Skip to main content
News Tech Regulation

Newcastle United scores carbon savings with CHP deal

Image description required

Image: Joe89316/WikiCommons.

Newcastle United Football Club (NUFC) has collaborated with ENER-G to install a combined heat and power (CHP) system at its St James’ Park stadium in the heart of the city.

The football club, which kicks off its Championship campaign this weekend, has received a 230kWh CHP engine to provide the stadium with electricity and heat.

Due to grid constraints, ENER-G was forced to de-rate the system's capacity to 185kWh. The system was delivered in three sections, and rebuilt on site, owing to the fact the St James' Park plant room is located within the stadium itself.

NUFC has entered into a 12-year agreement with ENER-G for operation of the system. The club paid no capital outlay for the equipment, installed on a pay-as-you-save basis, and will not contribute towards its maintenance. Instead it will be charged for any electricity the system produces, albeit at a discounted rate.

Heat supplied by the system is is free of charge.

Eddie Rutherford, facilities manager at NUFC, said that the install was a “major step” in the club’s drive for "outstanding green performance”.
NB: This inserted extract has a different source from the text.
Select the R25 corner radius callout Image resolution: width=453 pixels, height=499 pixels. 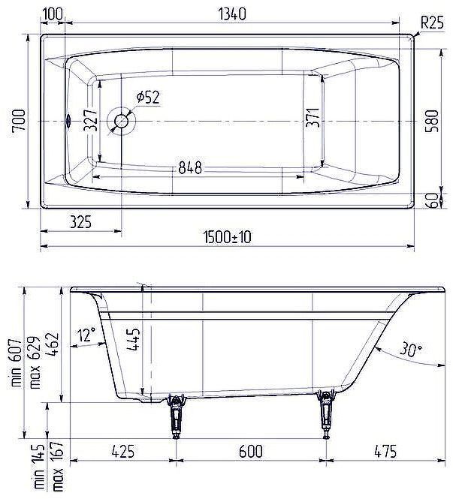431,23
NUFC became the first professional football club in the world to achieve the Carbon Trust Standard in 2012 after attaining carbon positive status. St James’ Park has a raft of energy efficiency measures installed, including natural pitch irrigation, smart building and energy monitoring controls, and significant lighting upgrades.

The club’s staff have also been trained on energy consumption and expenditure.

"The less energy we use, the less carbon we emit, and the less impact we have on the environment, both locally and globally,” Rutherford said.

Ian Hopkins, sales director at ENER-G, added: “The club is demonstrating that environmental leadership also makes good financial sense by reducing its energy bills at the same time as shrinking its carbon footprint."

Newcastle United is not the first football club to announce the installation of green energy measures in the past few weeks. Last week Bristol City confirmed it had completed a 117kW solar PV array on the main stand of its Ashton Gate stadium under a PPA agreement which would see it save £7,500 per year.